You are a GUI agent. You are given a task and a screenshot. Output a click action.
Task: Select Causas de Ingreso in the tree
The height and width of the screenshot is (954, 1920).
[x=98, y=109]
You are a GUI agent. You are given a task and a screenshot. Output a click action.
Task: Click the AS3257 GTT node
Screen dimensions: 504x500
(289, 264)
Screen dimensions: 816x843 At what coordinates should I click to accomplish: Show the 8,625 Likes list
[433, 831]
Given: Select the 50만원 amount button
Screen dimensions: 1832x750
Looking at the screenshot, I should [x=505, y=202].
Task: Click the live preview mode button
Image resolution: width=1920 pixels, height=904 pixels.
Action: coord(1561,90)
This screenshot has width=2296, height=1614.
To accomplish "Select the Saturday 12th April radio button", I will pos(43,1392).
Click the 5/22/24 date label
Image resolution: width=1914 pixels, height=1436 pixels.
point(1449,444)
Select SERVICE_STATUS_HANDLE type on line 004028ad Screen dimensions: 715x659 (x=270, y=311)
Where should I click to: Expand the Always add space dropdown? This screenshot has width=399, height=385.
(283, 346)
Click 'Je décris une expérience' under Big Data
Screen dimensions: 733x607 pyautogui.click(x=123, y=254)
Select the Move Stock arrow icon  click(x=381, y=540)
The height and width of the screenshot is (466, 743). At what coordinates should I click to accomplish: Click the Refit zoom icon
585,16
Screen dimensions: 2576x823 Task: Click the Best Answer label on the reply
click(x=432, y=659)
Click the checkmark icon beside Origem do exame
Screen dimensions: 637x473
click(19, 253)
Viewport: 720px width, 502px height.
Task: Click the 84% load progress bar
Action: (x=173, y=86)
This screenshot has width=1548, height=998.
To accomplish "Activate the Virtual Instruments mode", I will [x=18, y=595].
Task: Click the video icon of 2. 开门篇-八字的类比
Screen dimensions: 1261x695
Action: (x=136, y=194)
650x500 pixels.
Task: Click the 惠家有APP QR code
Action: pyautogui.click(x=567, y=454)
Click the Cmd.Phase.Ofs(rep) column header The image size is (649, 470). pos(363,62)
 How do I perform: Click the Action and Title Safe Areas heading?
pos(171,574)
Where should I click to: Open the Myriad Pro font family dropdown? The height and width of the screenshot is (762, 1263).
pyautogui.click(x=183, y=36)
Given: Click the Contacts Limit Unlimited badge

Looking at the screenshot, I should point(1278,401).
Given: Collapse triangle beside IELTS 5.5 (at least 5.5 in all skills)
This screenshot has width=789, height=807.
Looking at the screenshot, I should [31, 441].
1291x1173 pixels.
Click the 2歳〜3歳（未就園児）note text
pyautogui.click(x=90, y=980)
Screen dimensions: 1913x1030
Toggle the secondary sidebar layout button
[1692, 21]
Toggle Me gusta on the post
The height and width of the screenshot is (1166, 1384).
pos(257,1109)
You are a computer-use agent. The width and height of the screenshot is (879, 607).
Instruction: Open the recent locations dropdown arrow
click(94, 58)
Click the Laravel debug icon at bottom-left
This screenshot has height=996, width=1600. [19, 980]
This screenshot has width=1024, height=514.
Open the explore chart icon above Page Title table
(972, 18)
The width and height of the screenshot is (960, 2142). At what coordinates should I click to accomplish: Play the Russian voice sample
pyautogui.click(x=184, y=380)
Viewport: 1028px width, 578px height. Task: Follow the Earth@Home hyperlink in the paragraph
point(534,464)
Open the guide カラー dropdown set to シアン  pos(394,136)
:::
• [TASK DETAILS]: Among the lines of the preceding listing, tally those that include "beside"; reply with the number alone.

• [WORKED SOLUTION]: 2